# EXERCISE GOAL
Nothing but the lines from the one containing "This screenshot has height=653, width=1055." through the last line of the records below should be written out, each exactly as it stands.

(SOURCE RECORDS)

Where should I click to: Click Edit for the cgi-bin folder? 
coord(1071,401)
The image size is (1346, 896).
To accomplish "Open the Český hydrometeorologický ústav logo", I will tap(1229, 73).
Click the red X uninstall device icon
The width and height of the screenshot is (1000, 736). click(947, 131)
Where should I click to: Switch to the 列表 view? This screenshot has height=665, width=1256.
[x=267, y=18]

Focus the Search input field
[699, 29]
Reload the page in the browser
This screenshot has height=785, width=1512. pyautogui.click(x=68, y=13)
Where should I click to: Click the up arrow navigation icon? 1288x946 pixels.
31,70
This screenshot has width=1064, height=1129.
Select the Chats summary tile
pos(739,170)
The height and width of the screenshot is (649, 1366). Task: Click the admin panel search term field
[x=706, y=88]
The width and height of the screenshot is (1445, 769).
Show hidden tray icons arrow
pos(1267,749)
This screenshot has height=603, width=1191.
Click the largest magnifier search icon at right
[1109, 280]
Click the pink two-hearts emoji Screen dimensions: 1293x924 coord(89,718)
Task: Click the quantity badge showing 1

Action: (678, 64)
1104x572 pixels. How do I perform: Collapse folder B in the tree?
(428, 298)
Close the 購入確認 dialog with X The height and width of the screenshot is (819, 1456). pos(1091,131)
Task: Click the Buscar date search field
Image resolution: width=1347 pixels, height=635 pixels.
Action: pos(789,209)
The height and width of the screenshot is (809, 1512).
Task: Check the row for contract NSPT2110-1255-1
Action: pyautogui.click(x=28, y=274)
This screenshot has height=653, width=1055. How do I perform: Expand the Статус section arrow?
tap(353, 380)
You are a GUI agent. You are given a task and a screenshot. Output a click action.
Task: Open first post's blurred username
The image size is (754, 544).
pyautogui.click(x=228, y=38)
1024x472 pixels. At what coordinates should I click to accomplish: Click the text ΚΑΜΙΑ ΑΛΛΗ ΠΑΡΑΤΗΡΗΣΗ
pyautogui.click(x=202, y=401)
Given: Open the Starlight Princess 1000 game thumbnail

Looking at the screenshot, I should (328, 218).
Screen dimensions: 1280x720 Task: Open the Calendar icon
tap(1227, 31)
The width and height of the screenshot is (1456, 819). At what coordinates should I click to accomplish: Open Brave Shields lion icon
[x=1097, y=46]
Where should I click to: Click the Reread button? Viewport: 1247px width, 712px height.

(End SOURCE RECORDS)

# RESPONSE AREA
This screenshot has height=653, width=1055. How do I perform: Expand the Статус section arrow?
tap(353, 380)
You are a GUI agent. You are given a task and a screenshot. Output a click action.
Task: Open first post's blurred username
The image size is (754, 544).
pyautogui.click(x=228, y=38)
1024x472 pixels. At what coordinates should I click to accomplish: Click the text ΚΑΜΙΑ ΑΛΛΗ ΠΑΡΑΤΗΡΗΣΗ
pyautogui.click(x=202, y=401)
Given: Open the Starlight Princess 1000 game thumbnail

Looking at the screenshot, I should (328, 218).
Screen dimensions: 1280x720 Task: Open the Calendar icon
tap(1227, 31)
The width and height of the screenshot is (1456, 819). At what coordinates should I click to accomplish: Open Brave Shields lion icon
[x=1097, y=46]
Where should I click to: Click the Reread button? Viewport: 1247px width, 712px height.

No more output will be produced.